When you listen to an 'economist', the first thing you have to do is figure out who's buttering their bread. I'm surprised I have to say this.

'But you can lie with statistics!'

Yeah. You can lie with words, too. What's your point?

You could have found all 20 of Roubini's points on obscure economic blogs two or three years ago.

A lot of economists and savvy market veterans saw this coming. A light went on in the minds of many of these people in the spring of 2005. I remember sitting in my local cafe with friends when I spotted a graph in a discarded copy of the Boston Globe, showing a ratio of 7:1 for median house price to median household income in Eastern Massachusetts. My face went pale and I started to stammer: 'But that's impossible! This is very, very bad juju.' My friends did not appreciate the significance of my concern. They responded with stuff like, 'Well they aren't making any more land. Real estate prices always go up. People need to live somewhere.' I replied with stuff like, 'This kind of price rise could not possibility be attributed to fundamentals. Real estate prices sometimes do go down. Don't confuse the utility value of a house with its market price'. But I may as well have been speaking Swahili.

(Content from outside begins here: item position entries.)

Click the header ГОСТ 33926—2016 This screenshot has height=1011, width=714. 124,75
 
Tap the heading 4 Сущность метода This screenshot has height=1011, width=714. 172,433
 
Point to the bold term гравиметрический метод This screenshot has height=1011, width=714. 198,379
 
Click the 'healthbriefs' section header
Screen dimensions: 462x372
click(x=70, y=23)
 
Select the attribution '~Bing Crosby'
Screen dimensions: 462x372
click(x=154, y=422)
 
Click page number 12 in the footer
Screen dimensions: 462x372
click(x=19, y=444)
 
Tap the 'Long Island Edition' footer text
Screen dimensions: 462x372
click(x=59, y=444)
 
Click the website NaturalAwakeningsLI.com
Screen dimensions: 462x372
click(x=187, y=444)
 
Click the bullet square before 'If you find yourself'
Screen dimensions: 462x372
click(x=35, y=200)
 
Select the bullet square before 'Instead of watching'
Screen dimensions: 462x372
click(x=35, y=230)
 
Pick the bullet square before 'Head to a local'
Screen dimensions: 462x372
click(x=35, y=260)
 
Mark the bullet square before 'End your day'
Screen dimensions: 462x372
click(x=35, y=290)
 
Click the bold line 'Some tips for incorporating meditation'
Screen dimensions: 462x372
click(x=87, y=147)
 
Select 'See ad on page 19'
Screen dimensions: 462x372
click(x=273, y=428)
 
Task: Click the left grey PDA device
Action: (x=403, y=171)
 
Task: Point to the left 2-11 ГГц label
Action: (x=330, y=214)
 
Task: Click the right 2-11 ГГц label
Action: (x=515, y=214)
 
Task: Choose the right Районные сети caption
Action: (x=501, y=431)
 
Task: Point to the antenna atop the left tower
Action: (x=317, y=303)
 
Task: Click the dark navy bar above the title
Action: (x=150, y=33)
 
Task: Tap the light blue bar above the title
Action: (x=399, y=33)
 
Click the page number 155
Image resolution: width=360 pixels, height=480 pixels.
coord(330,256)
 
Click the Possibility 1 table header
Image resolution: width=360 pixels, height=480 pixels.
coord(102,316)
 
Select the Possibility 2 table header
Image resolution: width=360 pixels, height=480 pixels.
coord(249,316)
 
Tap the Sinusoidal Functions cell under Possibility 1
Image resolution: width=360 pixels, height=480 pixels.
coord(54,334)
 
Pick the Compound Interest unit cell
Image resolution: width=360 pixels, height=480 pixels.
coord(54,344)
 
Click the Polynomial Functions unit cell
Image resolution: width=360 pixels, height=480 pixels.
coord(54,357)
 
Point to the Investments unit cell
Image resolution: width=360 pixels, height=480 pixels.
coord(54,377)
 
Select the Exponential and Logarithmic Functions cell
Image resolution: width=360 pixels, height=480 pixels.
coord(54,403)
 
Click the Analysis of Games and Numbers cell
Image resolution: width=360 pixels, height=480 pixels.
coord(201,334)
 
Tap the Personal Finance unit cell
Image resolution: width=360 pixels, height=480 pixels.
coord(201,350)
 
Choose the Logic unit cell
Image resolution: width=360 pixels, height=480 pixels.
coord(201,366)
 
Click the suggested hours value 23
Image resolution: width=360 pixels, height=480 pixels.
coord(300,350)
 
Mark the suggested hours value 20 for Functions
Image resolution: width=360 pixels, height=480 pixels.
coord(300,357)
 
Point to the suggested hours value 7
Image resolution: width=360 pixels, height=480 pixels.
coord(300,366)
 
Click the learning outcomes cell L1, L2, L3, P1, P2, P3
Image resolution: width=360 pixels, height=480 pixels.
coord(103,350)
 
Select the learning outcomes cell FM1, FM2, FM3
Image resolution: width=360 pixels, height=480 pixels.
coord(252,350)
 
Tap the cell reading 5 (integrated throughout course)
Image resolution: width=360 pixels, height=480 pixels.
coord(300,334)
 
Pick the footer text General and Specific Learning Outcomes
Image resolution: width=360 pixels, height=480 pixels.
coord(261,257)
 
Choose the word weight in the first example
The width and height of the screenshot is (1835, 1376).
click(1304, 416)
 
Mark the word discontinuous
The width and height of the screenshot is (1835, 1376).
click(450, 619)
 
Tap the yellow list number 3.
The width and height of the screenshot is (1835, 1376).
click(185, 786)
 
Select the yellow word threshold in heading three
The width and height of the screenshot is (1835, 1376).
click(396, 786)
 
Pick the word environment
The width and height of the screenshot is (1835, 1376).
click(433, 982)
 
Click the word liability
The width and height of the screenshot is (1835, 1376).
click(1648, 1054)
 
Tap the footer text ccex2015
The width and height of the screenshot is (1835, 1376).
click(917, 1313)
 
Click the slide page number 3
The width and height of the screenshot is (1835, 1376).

Anyway, we stunned economists and savvy market veterans managed to search each other out on the internet. You cannot believe how difficult it was for us to find each other! And then we had to battle the naysayers in the comboxes for close to two and a half years. It was like the zombies in The Omega Man; they at us from everywhere questioning our sanity and prescribing anti-depressants. 'Even a stopped watch is right twice a day. Yuck. Yuck.' Damn fools! They wouldn't know a sound economic argument if it bit them in the ass.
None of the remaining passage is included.